They may also metabolize chemicals in ways that are good, such as the ways that make cheese and yogurt, or clean up oil spills. They may also be commensals, such as Escherichia coli.
The positive effects of viruses are less obvious. Viruses can function as vaccines for similar but more harmful diseases, be scientifically interesting and broaden our understanding of biology, or have applications in genetic engineering as transfer vectors (“Gene transfer vector”, 1999.) This is because of the way that viruses infect cells and replicate. Viruses consist of a protein coat around a nucleic acid, which may be DNA or RNA- not a combination of the two.
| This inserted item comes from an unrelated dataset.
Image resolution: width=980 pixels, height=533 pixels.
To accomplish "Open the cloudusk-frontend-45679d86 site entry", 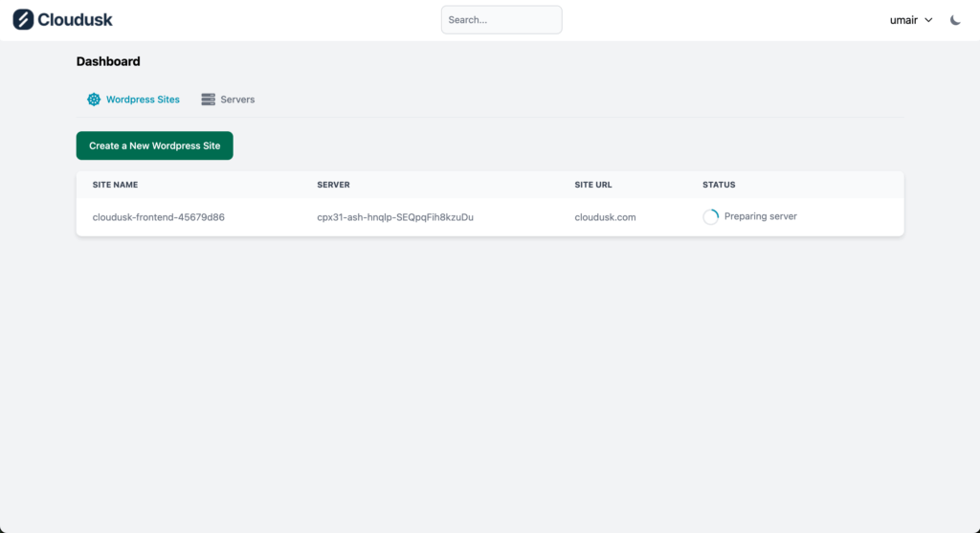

The protein coat functions to protect the nucleic acid and attach to and recognize a host cell. Shapes of viruses are helical, polyhedral, enveloped, and complex (Starr, C., et al, 2004). Enveloped viruses are an exception to the protein coat structure, in that they have a lipid bilayer surrounding. Viruses are 20 to 400 nanometers in diameter (Elert, G., 2004). Independent of a host cell, a virus is called a virion. When just the nucleic acid is present, it is called a viroid.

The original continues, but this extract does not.